## Description of the task
All of the records below need to be returned exactly.

[Source data Boundary: Start]

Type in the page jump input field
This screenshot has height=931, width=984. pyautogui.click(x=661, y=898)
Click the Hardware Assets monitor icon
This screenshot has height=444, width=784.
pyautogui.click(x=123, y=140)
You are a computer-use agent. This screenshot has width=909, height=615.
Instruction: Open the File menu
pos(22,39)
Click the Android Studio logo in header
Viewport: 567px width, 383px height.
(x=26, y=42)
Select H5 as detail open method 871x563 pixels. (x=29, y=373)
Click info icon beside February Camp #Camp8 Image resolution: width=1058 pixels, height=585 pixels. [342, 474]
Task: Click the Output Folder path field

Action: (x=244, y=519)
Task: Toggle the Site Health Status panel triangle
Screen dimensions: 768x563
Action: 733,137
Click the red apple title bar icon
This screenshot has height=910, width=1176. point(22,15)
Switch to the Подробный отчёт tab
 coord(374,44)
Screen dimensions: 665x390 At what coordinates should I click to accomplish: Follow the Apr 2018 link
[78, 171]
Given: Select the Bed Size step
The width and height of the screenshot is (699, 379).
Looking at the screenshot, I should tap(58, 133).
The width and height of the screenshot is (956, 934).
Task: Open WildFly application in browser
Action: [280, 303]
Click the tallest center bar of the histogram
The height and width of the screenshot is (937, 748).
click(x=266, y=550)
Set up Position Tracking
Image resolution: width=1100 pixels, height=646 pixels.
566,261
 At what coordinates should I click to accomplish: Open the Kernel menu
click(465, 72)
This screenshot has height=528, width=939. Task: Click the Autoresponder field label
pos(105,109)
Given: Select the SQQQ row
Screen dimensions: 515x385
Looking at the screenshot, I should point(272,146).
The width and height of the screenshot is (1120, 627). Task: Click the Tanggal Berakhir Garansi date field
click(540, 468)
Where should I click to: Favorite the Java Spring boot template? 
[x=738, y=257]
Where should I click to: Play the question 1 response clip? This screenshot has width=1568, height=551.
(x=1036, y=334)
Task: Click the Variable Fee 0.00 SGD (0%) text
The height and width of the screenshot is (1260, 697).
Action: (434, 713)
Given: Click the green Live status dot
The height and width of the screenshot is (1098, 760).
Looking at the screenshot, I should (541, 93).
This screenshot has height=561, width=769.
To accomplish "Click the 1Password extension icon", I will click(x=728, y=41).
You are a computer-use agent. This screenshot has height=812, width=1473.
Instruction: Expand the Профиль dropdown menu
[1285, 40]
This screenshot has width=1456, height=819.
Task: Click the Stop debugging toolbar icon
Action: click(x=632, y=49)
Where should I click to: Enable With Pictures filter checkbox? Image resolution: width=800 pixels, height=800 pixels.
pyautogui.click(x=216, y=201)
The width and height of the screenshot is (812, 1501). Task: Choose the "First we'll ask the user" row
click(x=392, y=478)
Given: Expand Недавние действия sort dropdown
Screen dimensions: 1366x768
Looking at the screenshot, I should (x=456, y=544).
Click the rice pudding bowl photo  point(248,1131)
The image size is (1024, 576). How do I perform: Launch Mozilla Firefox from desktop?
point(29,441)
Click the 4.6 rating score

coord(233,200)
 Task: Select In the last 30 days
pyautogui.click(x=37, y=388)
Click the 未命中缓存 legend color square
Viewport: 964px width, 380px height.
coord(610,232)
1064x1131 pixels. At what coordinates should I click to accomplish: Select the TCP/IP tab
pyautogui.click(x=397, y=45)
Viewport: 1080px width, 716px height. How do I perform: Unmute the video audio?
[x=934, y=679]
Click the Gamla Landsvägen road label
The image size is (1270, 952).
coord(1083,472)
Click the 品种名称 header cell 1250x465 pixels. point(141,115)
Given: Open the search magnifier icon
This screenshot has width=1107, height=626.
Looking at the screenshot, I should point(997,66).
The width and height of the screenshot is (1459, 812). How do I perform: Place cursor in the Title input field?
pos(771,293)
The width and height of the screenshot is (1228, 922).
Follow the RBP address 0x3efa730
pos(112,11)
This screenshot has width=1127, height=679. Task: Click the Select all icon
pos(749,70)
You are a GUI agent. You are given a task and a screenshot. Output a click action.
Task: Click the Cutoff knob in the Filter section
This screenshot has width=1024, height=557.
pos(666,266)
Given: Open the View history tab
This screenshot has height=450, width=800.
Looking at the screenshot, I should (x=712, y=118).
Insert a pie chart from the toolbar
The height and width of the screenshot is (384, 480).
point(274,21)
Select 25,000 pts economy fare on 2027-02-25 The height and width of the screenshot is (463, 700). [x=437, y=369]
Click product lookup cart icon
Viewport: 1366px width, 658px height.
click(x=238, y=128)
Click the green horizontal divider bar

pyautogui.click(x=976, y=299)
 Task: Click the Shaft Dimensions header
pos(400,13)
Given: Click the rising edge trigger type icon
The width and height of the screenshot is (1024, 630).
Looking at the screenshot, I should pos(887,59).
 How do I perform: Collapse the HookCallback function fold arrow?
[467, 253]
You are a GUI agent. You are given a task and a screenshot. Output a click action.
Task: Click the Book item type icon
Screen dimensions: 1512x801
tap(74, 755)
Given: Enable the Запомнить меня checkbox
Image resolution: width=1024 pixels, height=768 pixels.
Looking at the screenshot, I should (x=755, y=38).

[Source data Boundary: End]

## Result below
Type in the page jump input field
This screenshot has height=931, width=984. pyautogui.click(x=661, y=898)
Click the Hardware Assets monitor icon
This screenshot has height=444, width=784.
pyautogui.click(x=123, y=140)
You are a computer-use agent. This screenshot has width=909, height=615.
Instruction: Open the File menu
pos(22,39)
Click the Android Studio logo in header
Viewport: 567px width, 383px height.
(x=26, y=42)
Select H5 as detail open method 871x563 pixels. (x=29, y=373)
Click info icon beside February Camp #Camp8 Image resolution: width=1058 pixels, height=585 pixels. [342, 474]
Task: Click the Output Folder path field

Action: (x=244, y=519)
Task: Toggle the Site Health Status panel triangle
Screen dimensions: 768x563
Action: 733,137
Click the red apple title bar icon
This screenshot has height=910, width=1176. point(22,15)
Switch to the Подробный отчёт tab
 coord(374,44)
Screen dimensions: 665x390 At what coordinates should I click to accomplish: Follow the Apr 2018 link
[78, 171]
Given: Select the Bed Size step
The width and height of the screenshot is (699, 379).
Looking at the screenshot, I should tap(58, 133).
The width and height of the screenshot is (956, 934).
Task: Open WildFly application in browser
Action: [280, 303]
Click the tallest center bar of the histogram
The height and width of the screenshot is (937, 748).
click(x=266, y=550)
Set up Position Tracking
Image resolution: width=1100 pixels, height=646 pixels.
566,261
 At what coordinates should I click to accomplish: Open the Kernel menu
click(465, 72)
This screenshot has height=528, width=939. Task: Click the Autoresponder field label
pos(105,109)
Given: Select the SQQQ row
Screen dimensions: 515x385
Looking at the screenshot, I should point(272,146).
The width and height of the screenshot is (1120, 627). Task: Click the Tanggal Berakhir Garansi date field
click(540, 468)
Where should I click to: Favorite the Java Spring boot template? 
[x=738, y=257]
Where should I click to: Play the question 1 response clip? This screenshot has width=1568, height=551.
(x=1036, y=334)
Task: Click the Variable Fee 0.00 SGD (0%) text
The height and width of the screenshot is (1260, 697).
Action: (434, 713)
Given: Click the green Live status dot
The height and width of the screenshot is (1098, 760).
Looking at the screenshot, I should (541, 93).
This screenshot has height=561, width=769.
To accomplish "Click the 1Password extension icon", I will click(x=728, y=41).
You are a computer-use agent. This screenshot has height=812, width=1473.
Instruction: Expand the Профиль dropdown menu
[1285, 40]
This screenshot has width=1456, height=819.
Task: Click the Stop debugging toolbar icon
Action: click(x=632, y=49)
Where should I click to: Enable With Pictures filter checkbox? Image resolution: width=800 pixels, height=800 pixels.
pyautogui.click(x=216, y=201)
The width and height of the screenshot is (812, 1501). Task: Choose the "First we'll ask the user" row
click(x=392, y=478)
Given: Expand Недавние действия sort dropdown
Screen dimensions: 1366x768
Looking at the screenshot, I should (x=456, y=544).
Click the rice pudding bowl photo  point(248,1131)
The image size is (1024, 576). How do I perform: Launch Mozilla Firefox from desktop?
point(29,441)
Click the 4.6 rating score

coord(233,200)
 Task: Select In the last 30 days
pyautogui.click(x=37, y=388)
Click the 未命中缓存 legend color square
Viewport: 964px width, 380px height.
coord(610,232)
1064x1131 pixels. At what coordinates should I click to accomplish: Select the TCP/IP tab
pyautogui.click(x=397, y=45)
Viewport: 1080px width, 716px height. How do I perform: Unmute the video audio?
[x=934, y=679]
Click the Gamla Landsvägen road label
The image size is (1270, 952).
coord(1083,472)
Click the 品种名称 header cell 1250x465 pixels. point(141,115)
Given: Open the search magnifier icon
This screenshot has width=1107, height=626.
Looking at the screenshot, I should point(997,66).
The width and height of the screenshot is (1459, 812). How do I perform: Place cursor in the Title input field?
pos(771,293)
The width and height of the screenshot is (1228, 922).
Follow the RBP address 0x3efa730
pos(112,11)
This screenshot has width=1127, height=679. Task: Click the Select all icon
pos(749,70)
You are a GUI agent. You are given a task and a screenshot. Output a click action.
Task: Click the Cutoff knob in the Filter section
This screenshot has width=1024, height=557.
pos(666,266)
Given: Open the View history tab
This screenshot has height=450, width=800.
Looking at the screenshot, I should (x=712, y=118).
Insert a pie chart from the toolbar
The height and width of the screenshot is (384, 480).
point(274,21)
Select 25,000 pts economy fare on 2027-02-25 The height and width of the screenshot is (463, 700). [x=437, y=369]
Click product lookup cart icon
Viewport: 1366px width, 658px height.
click(x=238, y=128)
Click the green horizontal divider bar

pyautogui.click(x=976, y=299)
 Task: Click the Shaft Dimensions header
pos(400,13)
Given: Click the rising edge trigger type icon
The width and height of the screenshot is (1024, 630).
Looking at the screenshot, I should pos(887,59).
 How do I perform: Collapse the HookCallback function fold arrow?
[467, 253]
You are a GUI agent. You are given a task and a screenshot. Output a click action.
Task: Click the Book item type icon
Screen dimensions: 1512x801
tap(74, 755)
Given: Enable the Запомнить меня checkbox
Image resolution: width=1024 pixels, height=768 pixels.
Looking at the screenshot, I should (x=755, y=38).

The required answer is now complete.